Notes on Using Old English Roots

Earlier this year, I added a new component to the Lyre's Dictionary program that enables it to generate words using roots that come from Old English, including both roots that still exist, as well as others that were lost to the language hundreds of years ago. Here, I want to give some insight into the process of that work: how it works, the decisions involved, things I learned, and other reflections.

Roots and their types

One difference in how I am handling Old English roots compared with Latin and Greek ones is the introduction of what I have been calling "speculative" roots. These are roots that do not appear anywhere in modern English as best I can tell, but which existed in earlier forms of the language (at any time before the year 1600, more or less). While the Latin and Greek corpora I built include (almost) no speculative roots, instead generating new words by remixing roots found in modern words with different prefixes and suffixes, many of the Old English roots I included are speculative. With these roots, we can simulate historical sound change to turn an Old English word that was lost before the modern era into a new word with a modern sound and form.

However, I also wanted to include common modern roots that derive from Old English, words like "child", "throw", "bitter", and so on. Judging that it would be boring to see the program generate words like "child (n): a child", I made the decision that common roots can only appear with extra parts added on (making new words like "bechild", "throwsome", "bitteren"), while speculative roots can appear in modernized form on their own (making words like "whirve" and "margh") or with added elements ("whirvester", "marghcote").

Obscure roots

Some words, however, didn't sit neatly as either speculative or common. How should we treat words that, though they did occur at some point in the modern era with modern spellings, are today archaic or very obscure. Should we consider words like "ween" or "blin" (both attested as late as the 1800s) to be the same as the ones that fell out of use earlier? People who aren't familiar with the word may be interested in an entry defining it, but the program isn't really producing anything new in that case, which feels unsatisfying.
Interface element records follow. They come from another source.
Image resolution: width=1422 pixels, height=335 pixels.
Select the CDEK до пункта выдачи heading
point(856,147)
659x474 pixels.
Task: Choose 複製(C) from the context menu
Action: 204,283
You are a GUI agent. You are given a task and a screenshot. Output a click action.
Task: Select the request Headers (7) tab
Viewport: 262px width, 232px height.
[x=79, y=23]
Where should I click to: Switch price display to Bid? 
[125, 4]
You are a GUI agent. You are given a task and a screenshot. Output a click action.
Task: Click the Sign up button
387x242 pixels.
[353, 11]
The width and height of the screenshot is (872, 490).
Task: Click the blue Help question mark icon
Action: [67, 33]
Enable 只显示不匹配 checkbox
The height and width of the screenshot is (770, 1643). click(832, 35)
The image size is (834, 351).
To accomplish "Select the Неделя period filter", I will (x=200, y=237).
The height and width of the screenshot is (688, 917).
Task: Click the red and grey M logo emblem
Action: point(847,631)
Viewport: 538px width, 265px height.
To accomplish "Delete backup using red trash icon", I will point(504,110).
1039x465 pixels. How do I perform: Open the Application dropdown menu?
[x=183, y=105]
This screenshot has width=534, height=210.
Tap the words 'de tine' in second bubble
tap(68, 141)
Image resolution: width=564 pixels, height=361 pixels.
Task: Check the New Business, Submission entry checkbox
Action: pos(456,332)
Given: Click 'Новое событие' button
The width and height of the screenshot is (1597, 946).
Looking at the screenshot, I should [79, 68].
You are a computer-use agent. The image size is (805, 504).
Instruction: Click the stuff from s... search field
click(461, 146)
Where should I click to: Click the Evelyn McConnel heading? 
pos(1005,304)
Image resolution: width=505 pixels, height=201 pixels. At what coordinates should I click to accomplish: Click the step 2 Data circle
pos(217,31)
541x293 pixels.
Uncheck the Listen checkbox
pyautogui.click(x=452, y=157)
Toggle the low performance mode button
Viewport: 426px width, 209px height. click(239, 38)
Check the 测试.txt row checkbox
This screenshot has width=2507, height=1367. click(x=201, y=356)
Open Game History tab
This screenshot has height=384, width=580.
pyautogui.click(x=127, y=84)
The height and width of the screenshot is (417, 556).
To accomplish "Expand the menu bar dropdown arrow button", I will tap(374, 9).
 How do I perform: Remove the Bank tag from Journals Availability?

This led me to introduce a third category of "obscure" words — words that do appear in the modern era, and have modern forms, but which I guessed that most English speakers wouldn't be familiar with. Currently these roots can appear on their own, but are found more frequently in combinations. On reflection, I don't feel satisfied with this decision, and may treat them as equivalent to common roots in the future.

Canonical forms

Since there seems to be some randomness in how a word changes as it evolves into a modern form, I added a "canonical" form to still-existing roots so that they don't unaccountably come out wrong (for example "gote" instead of "goat"), which might have made some entries confusing or broken-seeming. But since this alternation does show something of other ways English could have been, I included this as a new type of entry that can appear, in forms like "gote (n): alternate form of "goat""

Homophones

Many of the speculative words, even though they may have had distinct sounds in Old English, when put through a process of modernizing sound change become homonyms of common words. The Old English midl (a horse's bit) becomes "middle", and heoru (sword) becomes "here" or "hear". These results feel less interesting to me, so I've set these roots to appear less frequently. Currently I've labeled them by hand. In the future, it may be convenient to look for a way to identify them automatically.

Multiple meanings

In a previous post, I wrote about how I selected among the different possible meanings of roots. With Latin and Greek, where nearly all of the roots are found in modern words, I tended to choose whatever meaning seemed to best reflect the present-day usage of that root. But how should we gloss speculative roots, where there is no present-day usage to look to? In the Old English corpus, for speculative roots and common roots as well, I leaned strongly toward including all or most of the historical meanings, choosing randomly between them in each instance. Similar to canonical forms, I separated one principal meaning that captures the present-day usage of non-speculative roots, and set the program to use these more frequently than the alternate meanings.

Dialects

A few surprises came up for me related to different English dialects.

In Old English

My sources for Old English words list alternate forms for many of them. Old English had different dialects of its own, with modern standard English descending primarily from the Mercian dialect of Old English and the Midlands dialect of Middle English, spoken in the regions to the north of London. However, some of our modern words come from other dialects instead. For example, "hale" and "screed" are from a northern dialect, while "vat" and "vixen" come from the south.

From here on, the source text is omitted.